Drivebase Subsystem Readme
Drivebase subsystem
Overview
The drivebase is the robot's drivetrain — the set of wheels and motors that move the robot around the field. This robot uses a swerve drive, which means each wheel module can independently steer (rotate) and drive (spin). That gives the robot holonomic motion: it can slide sideways, drive diagonally, or spin in place, all at the same time.
The drivebase subsystem owns odometry, provides field-centric driving for teleop, and exposes pose-targeting helpers for autonomous commands.
How it works
Field-centric control
When a driver pushes the joystick forward, they expect the robot to move toward the far end of the field — not "forward" relative to whatever direction the robot happens to be facing. This is field-centric control.
The drivebase reads the robot's heading from its gyroscope and rotates the joystick input so the chassis speeds are always relative to the field. A small deadband is applied to joystick axes to filter out stick drift.
Swerve modules and YAGSL
Each swerve module has a drive motor (spins
the wheel) and a steer motor (rotates the module). The low-level control loops
that coordinate all four modules are handled by YAGSL
(Yet Another Generic Swerve Library).
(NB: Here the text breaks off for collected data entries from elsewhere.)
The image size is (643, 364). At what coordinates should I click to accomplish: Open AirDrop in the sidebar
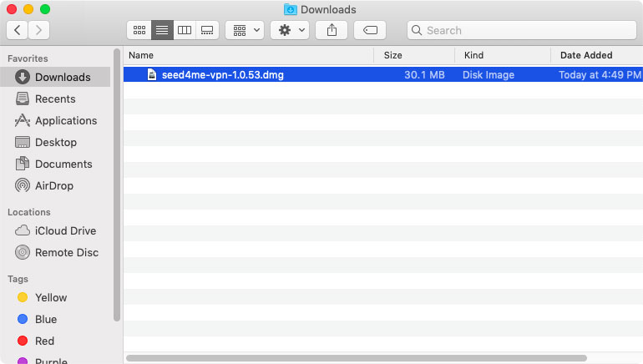[55, 185]
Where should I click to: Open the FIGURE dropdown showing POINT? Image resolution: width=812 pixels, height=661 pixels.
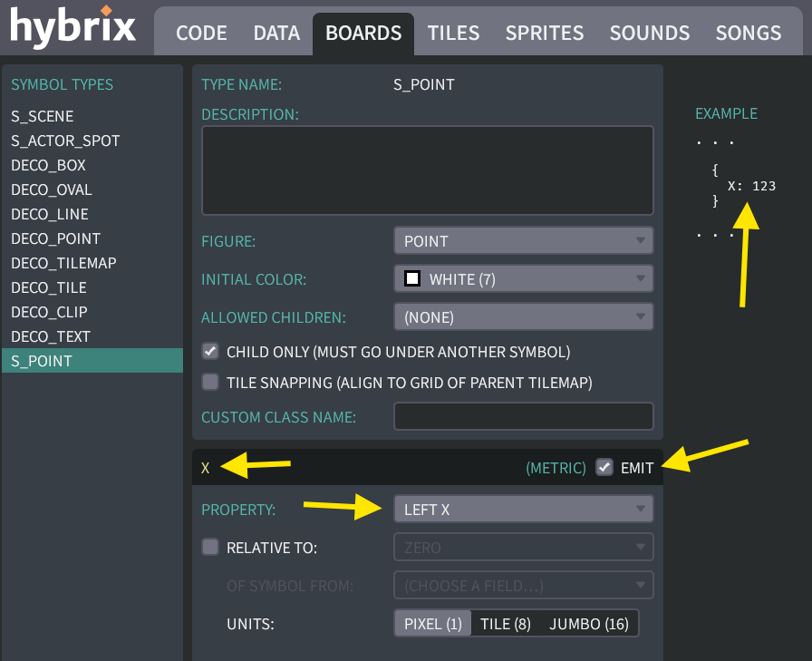[x=523, y=241]
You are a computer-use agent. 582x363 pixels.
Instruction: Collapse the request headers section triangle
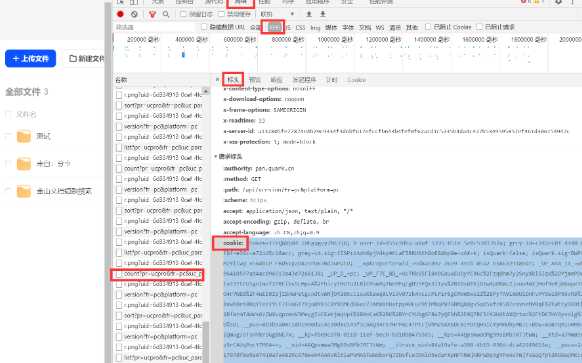pyautogui.click(x=216, y=156)
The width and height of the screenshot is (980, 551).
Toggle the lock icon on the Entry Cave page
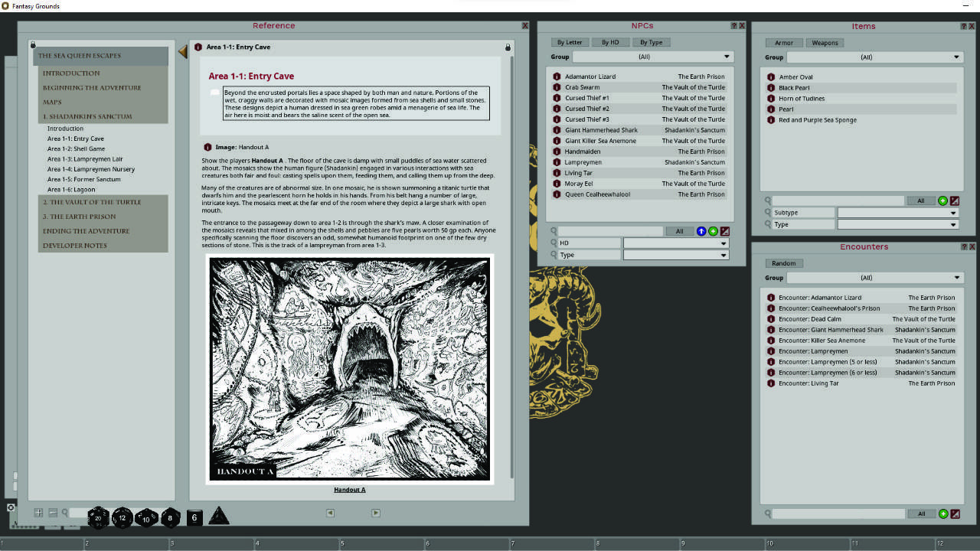tap(507, 47)
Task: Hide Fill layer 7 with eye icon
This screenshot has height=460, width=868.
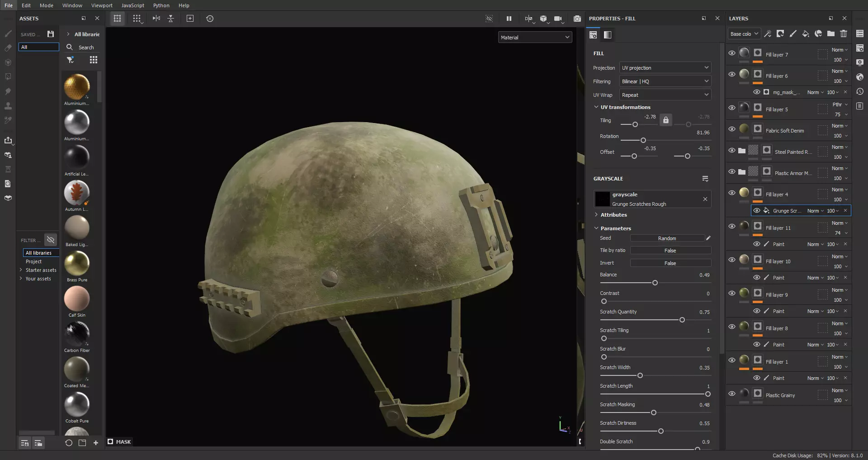Action: [x=732, y=53]
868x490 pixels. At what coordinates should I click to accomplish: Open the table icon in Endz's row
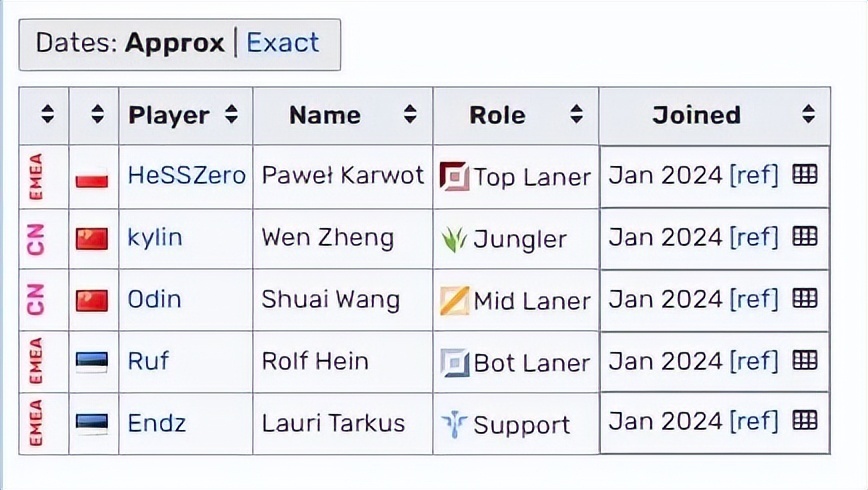click(805, 421)
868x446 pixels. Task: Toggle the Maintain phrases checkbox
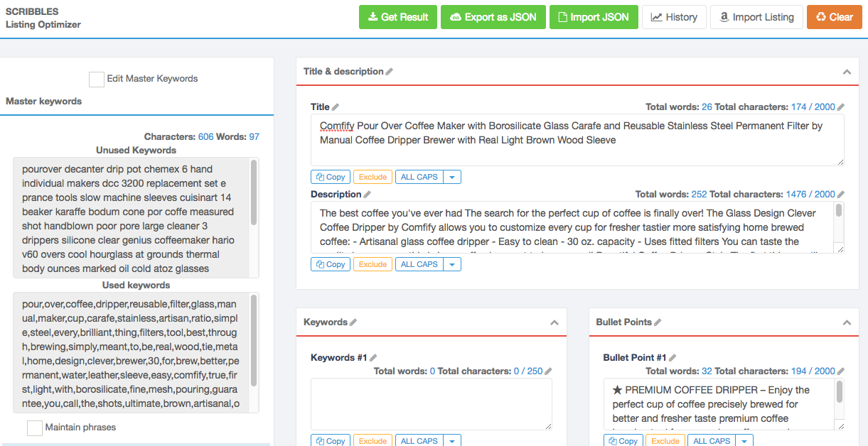34,428
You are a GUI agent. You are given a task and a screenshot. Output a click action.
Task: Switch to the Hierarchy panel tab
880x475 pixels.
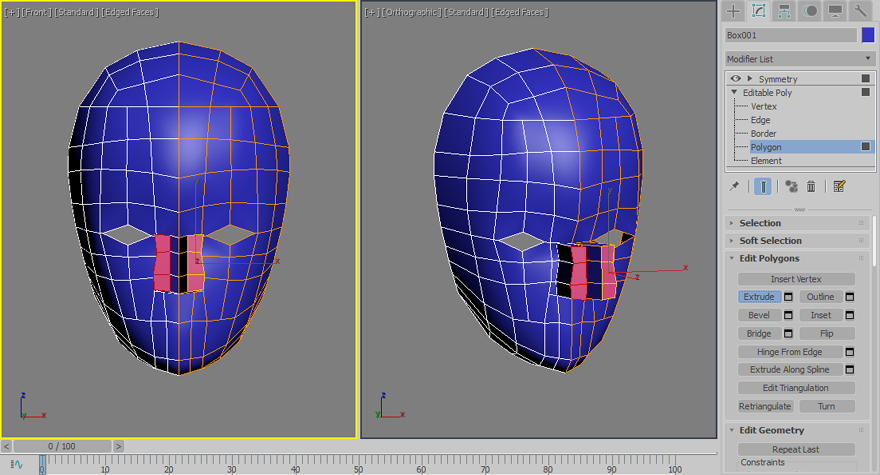click(x=784, y=11)
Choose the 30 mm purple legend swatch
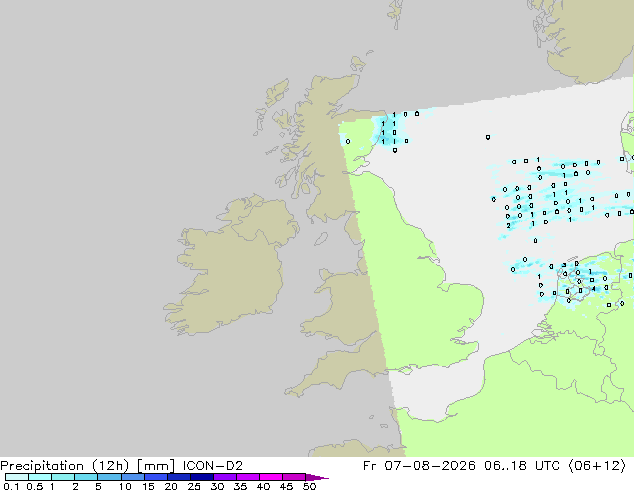 click(x=225, y=477)
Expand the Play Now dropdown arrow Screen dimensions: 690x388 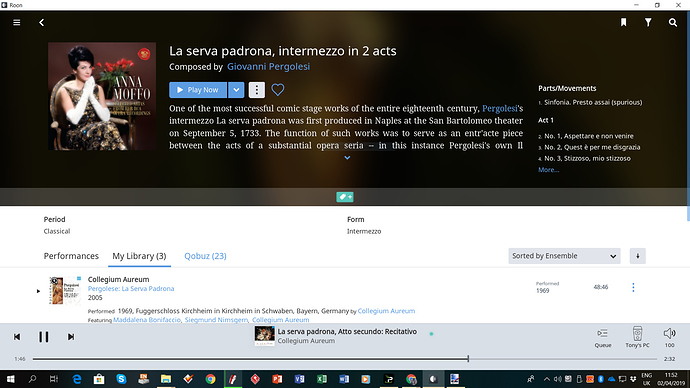236,90
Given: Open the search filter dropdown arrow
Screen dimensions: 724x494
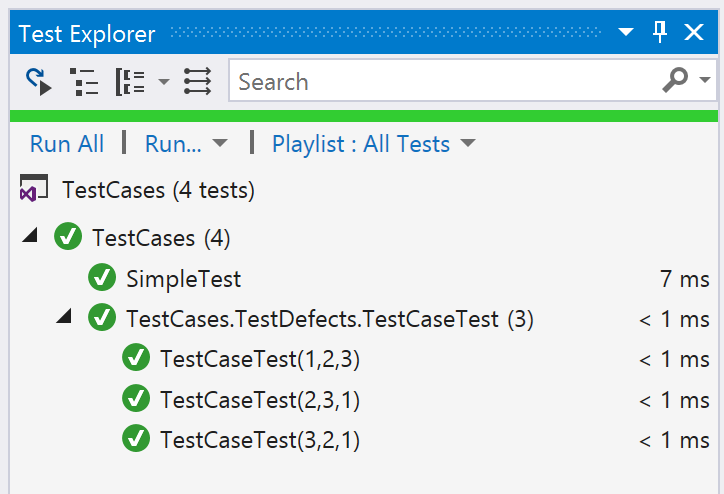Looking at the screenshot, I should 705,80.
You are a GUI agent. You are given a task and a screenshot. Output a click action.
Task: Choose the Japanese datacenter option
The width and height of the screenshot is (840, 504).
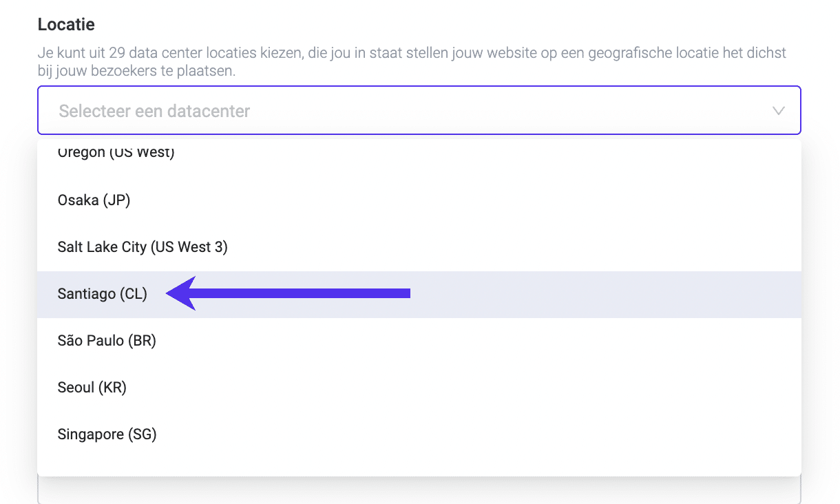tap(94, 200)
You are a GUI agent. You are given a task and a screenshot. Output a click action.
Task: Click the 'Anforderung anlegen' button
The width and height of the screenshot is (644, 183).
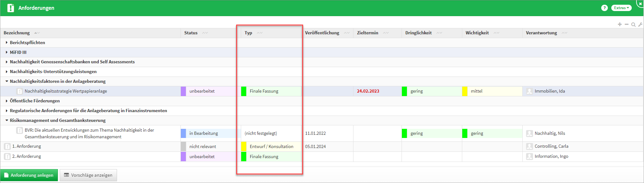pyautogui.click(x=29, y=175)
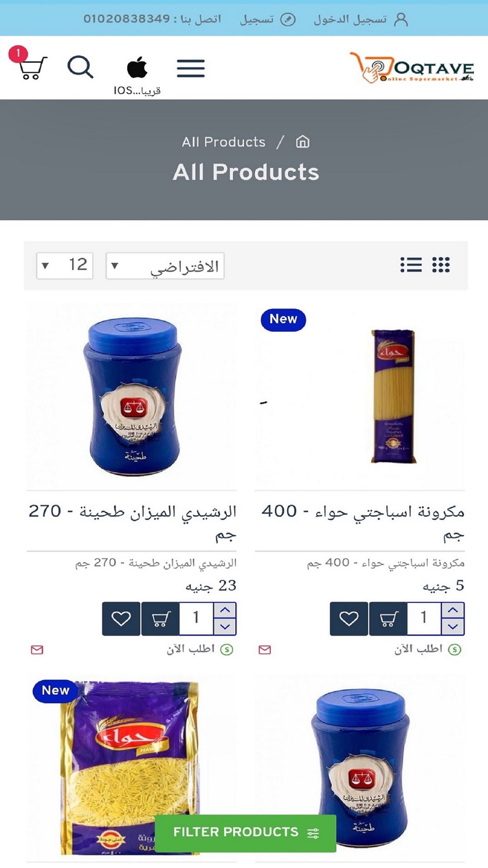Increase tahini quantity with up arrow
This screenshot has height=868, width=488.
(x=225, y=610)
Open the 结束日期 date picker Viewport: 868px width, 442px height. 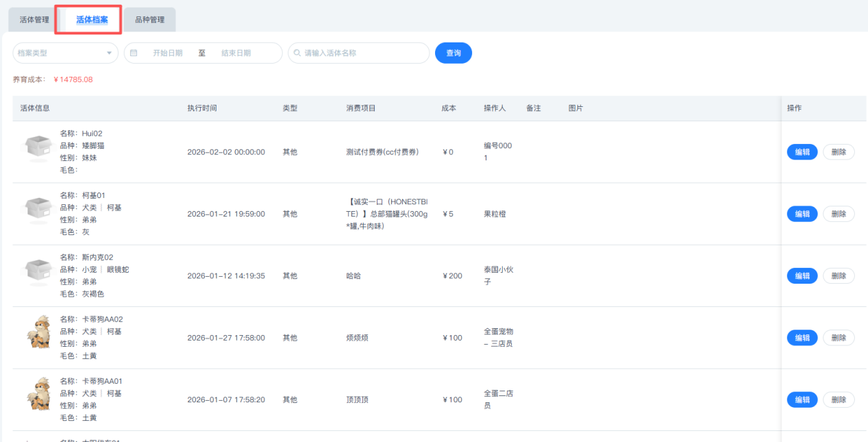pyautogui.click(x=236, y=53)
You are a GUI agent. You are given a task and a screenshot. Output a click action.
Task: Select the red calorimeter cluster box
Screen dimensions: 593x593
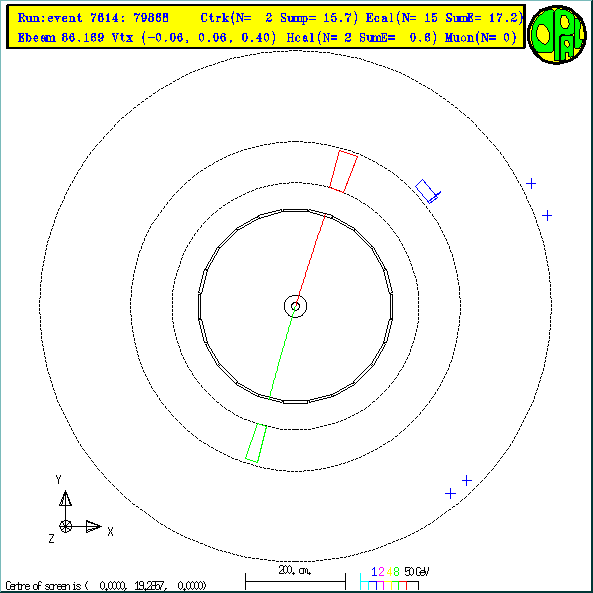pyautogui.click(x=343, y=171)
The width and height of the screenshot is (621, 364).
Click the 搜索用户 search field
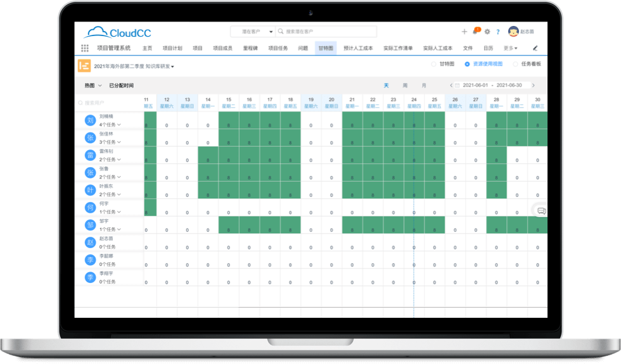point(106,103)
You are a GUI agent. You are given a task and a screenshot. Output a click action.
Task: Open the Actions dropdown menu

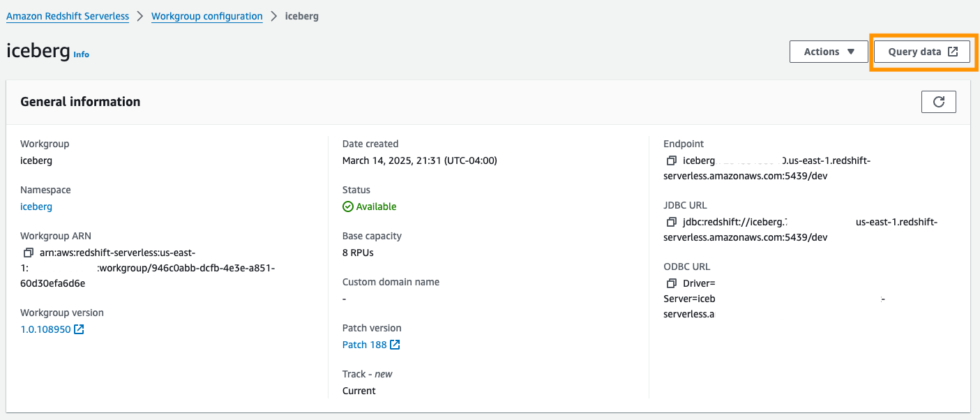(829, 52)
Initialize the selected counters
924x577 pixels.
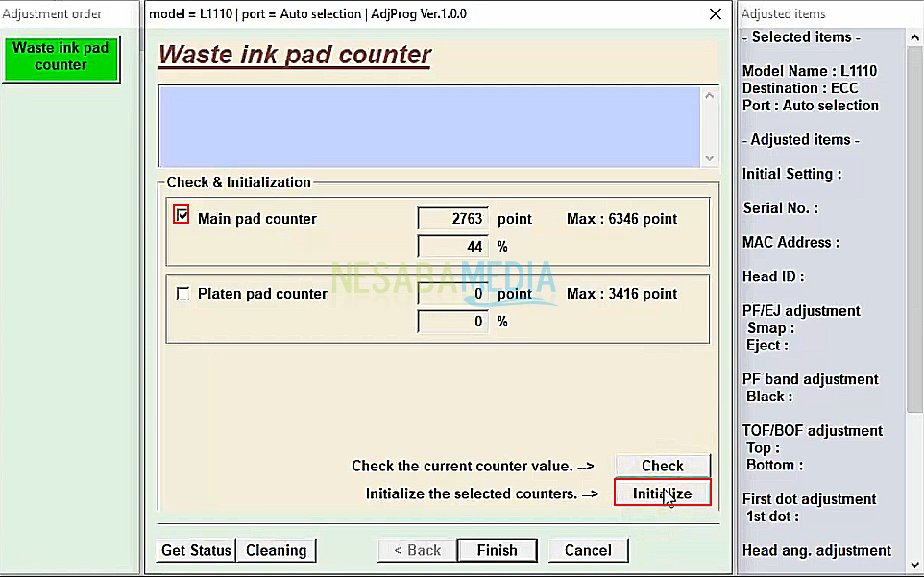coord(662,493)

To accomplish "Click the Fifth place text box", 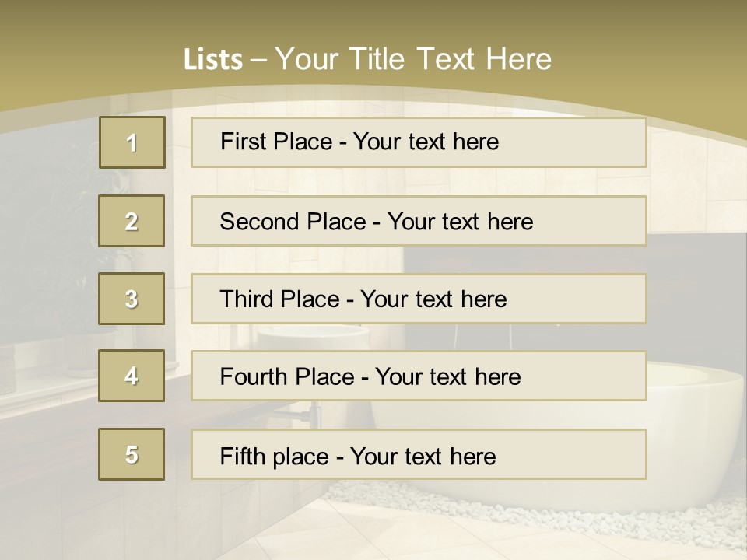I will pos(419,454).
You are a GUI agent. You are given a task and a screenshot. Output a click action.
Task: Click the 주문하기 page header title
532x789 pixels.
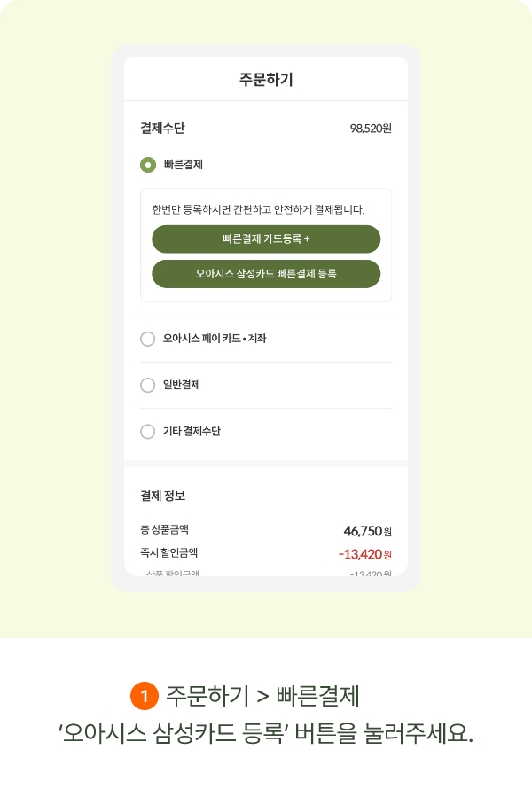pyautogui.click(x=266, y=80)
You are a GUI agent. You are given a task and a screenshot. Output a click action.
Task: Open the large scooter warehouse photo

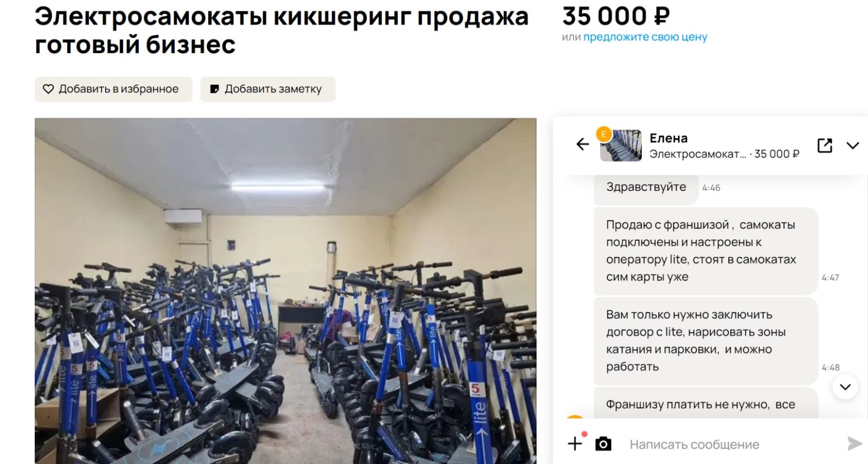click(285, 291)
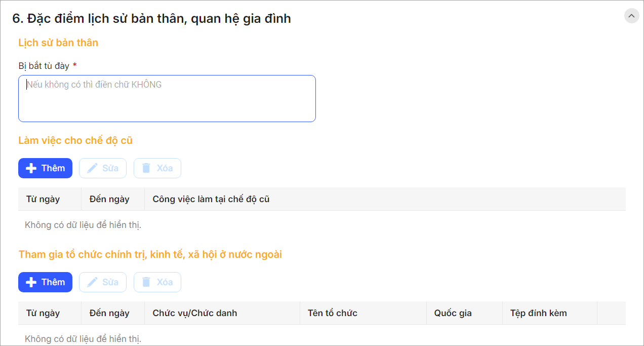Click trash Xóa icon under 'Làm việc cho chế độ cũ'

pos(146,168)
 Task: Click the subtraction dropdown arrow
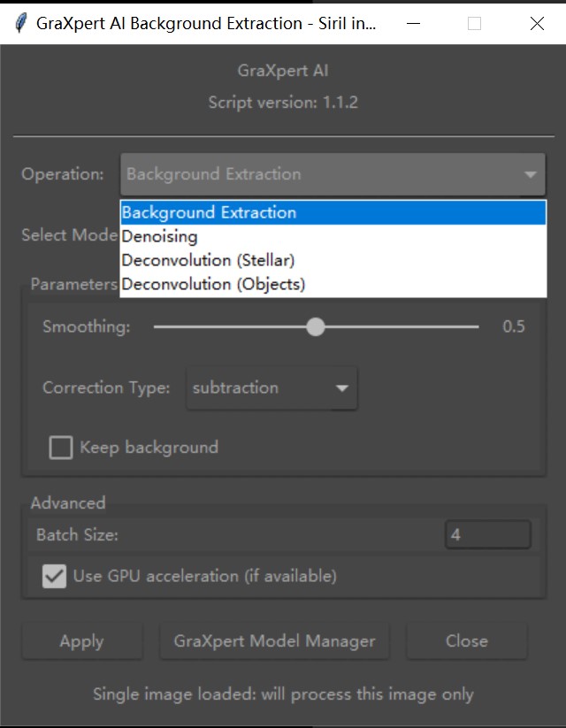[342, 388]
YAGSL reads module configuration files
from src/main/deploy/swerve/ and manages kinematics, motor
PID loops, and encoder
feedback internally.
The drivebase subsystem talks to YAGSL through the DriveBaseIO interface,
which follows the AdvantageKit IO pattern.
DriveBaseIOYagsl pulls pose, gyro, and module states from the active
SwerveDrive object for logging and telemetry.
Odometry
Odometry combines wheel
encoder readings with
gyroscope data to estimate the robot's
pose on the field. YAGSL's internal
SwerveDrivePoseEstimator runs the
Kalman filter that fuses odometry with vision
corrections forwarded by the robot state subsystem.
The drivebase exposes getFusedPose() for drivebase-internal use (commands,
AutoBuilder, heading PID). External subsystems should use
RobotPoseSubsystem.getEstimatedPose() for consistency.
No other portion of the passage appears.